[<prev] [next>] [<thread-prev] [thread-next>] [day] [month] [year] [list]
Message-ID: <b4a5653c-1c2a-9e0c-d41b-eb866e80db4e@codeaurora.org>
Date: Thu, 13 Oct 2016 07:56:30 -0600
From: "Baicar, Tyler" <tbaicar@...eaurora.org>
To: Punit Agrawal <punit.agrawal@....com>
Cc: christoffer.dall@...aro.org, marc.zyngier@....com,
pbonzini@...hat.com, rkrcmar@...hat.com, linux@...linux.org.uk,
catalin.marinas@....com, will.deacon@....com, rjw@...ysocki.net,
lenb@...nel.org, matt@...eblueprint.co.uk, robert.moore@...el.com,
lv.zheng@...el.com, mark.rutland@....com, james.morse@....com,
akpm@...ux-foundation.org, sandeepa.s.prabhu@...il.com,
shijie.huang@....com, paul.gortmaker@...driver.com,
tomasz.nowicki@...aro.org, fu.wei@...aro.org, rostedt@...dmis.org,
bristot@...hat.com, linux-arm-kernel@...ts.infradead.org,
kvmarm@...ts.cs.columbia.edu, Dkvm@...r.kernel.org,
linux-kernel@...r.kernel.org, linux-acpi@...r.kernel.org,
linux-efi@...r.kernel.org, devel@...ica.org,
"Jonathan (Zhixiong) Zhang" <zjzhang@...eaurora.org>,
Naveen Kaje <nkaje@...eaurora.org>
Subject: Re: [PATCH V3 04/10] arm64: exception: handle Synchronous External
Abort
Hello Punit,
On 10/12/2016 11:46 AM, Punit Agrawal wrote:
> Hi Tyler,
>
> A couple of hopefully not bike shedding comments below.
>
> Tyler Baicar <tbaicar@...eaurora.org> writes:
>
>> SEA exceptions are often caused by an uncorrected hardware
>> error, and are handled when data abort and instruction abort
>> exception classes have specific values for their Fault Status
>> Code.
>> When SEA occurs, before killing the process, go through
>> the handlers registered in the notification list.

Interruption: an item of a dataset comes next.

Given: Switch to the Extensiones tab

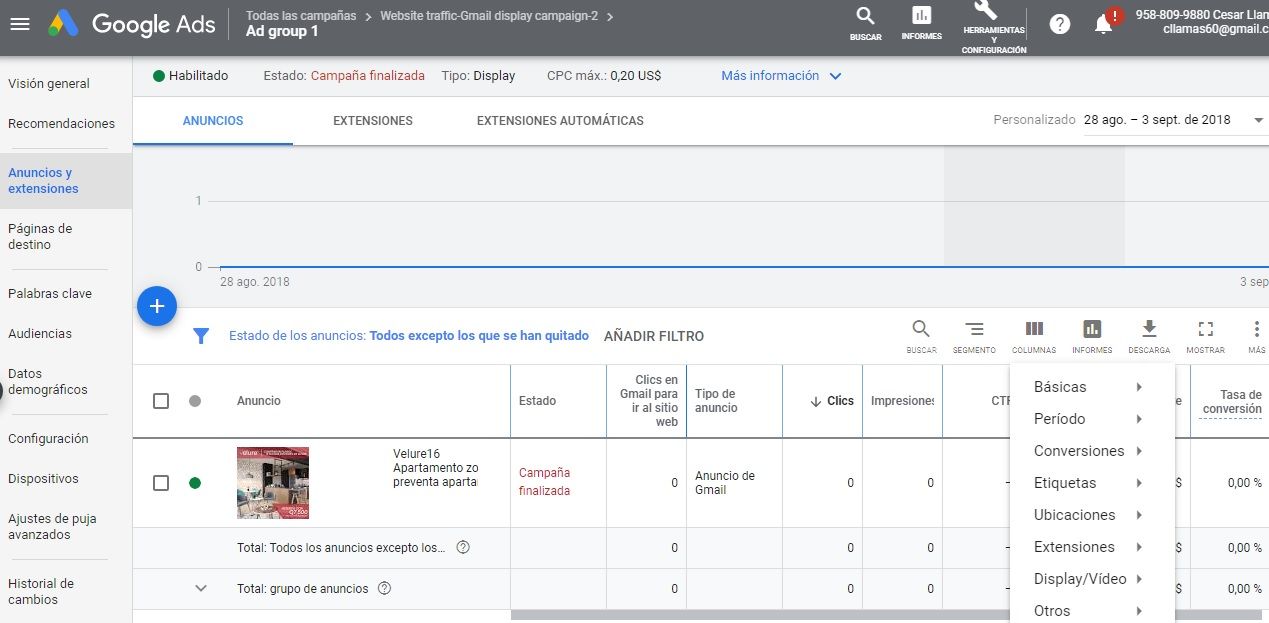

>> Update fault_info[] with specific SEA faults so that the
>> new SEA handler is used.
>>
>> Signed-off-by: Jonathan (Zhixiong) Zhang <zjzhang@...eaurora.org>
>> Signed-off-by: Tyler Baicar <tbaicar@...eaurora.org>
>> Signed-off-by: Naveen Kaje <nkaje@...eaurora.org>
>> ---
>> arch/arm64/include/asm/system_misc.h | 13 ++++++++
>> arch/arm64/mm/fault.c | 58 +++++++++++++++++++++++++++++-------
>> 2 files changed, 61 insertions(+), 10 deletions(-)
>>
>> diff --git a/arch/arm64/include/asm/system_misc.h b/arch/arm64/include/asm/system_misc.h
>> index 57f110b..90daf4a 100644
>> --- a/arch/arm64/include/asm/system_misc.h
>> +++ b/arch/arm64/include/asm/system_misc.h
>> @@ -64,4 +64,17 @@ extern void (*arm_pm_restart)(enum reboot_mode reboot_mode, const char *cmd);
>>
>> #endif /* __ASSEMBLY__ */
>>
>> +/*
>> + * The functions below are used to register and unregister callbacks
>> + * that are to be invoked when a Synchronous External Abort (SEA)
>> + * occurs. An SEA is raised by certain fault status codes that have
>> + * either data or instruction abort as the exception class, and
>> + * callbacks may be registered to parse or handle such hardware errors.
>> + *
>> + * Registered callbacks are run in an interrupt/atomic context. They
>> + * are not allowed to block or sleep.
>> + */
>> +int sea_register_handler_chain(struct notifier_block *nb);
>> +void sea_unregister_handler_chain(struct notifier_block *nb);
>> +
>> #endif /* __ASM_SYSTEM_MISC_H */
>> diff --git a/arch/arm64/mm/fault.c b/arch/arm64/mm/fault.c
>> index 05d2bd7..81cb7ad 100644
>> --- a/arch/arm64/mm/fault.c
>> +++ b/arch/arm64/mm/fault.c
>> @@ -39,6 +39,22 @@
>> #include <asm/pgtable.h>
>> #include <asm/tlbflush.h>
>>
>> +/*
>> + * GHES SEA handler code may register a notifier call here to
>> + * handle HW error record passed from platform.
>> + */
>> +static ATOMIC_NOTIFIER_HEAD(sea_handler_chain);
>> +
>> +int sea_register_handler_chain(struct notifier_block *nb)
>> +{
>> + return atomic_notifier_chain_register(&sea_handler_chain, nb);
>> +}
>> +
>> +void sea_unregister_handler_chain(struct notifier_block *nb)
>> +{
>> + atomic_notifier_chain_unregister(&sea_handler_chain, nb);
>> +}
>> +
> What do you think of naming the above functions as
> [un]register_synchonous_ext_abort_notifier?
>
> For an API, I find "sea" doesn't quite convey the message.
>
> One more comment below.
Yes, those names seem easier to understand.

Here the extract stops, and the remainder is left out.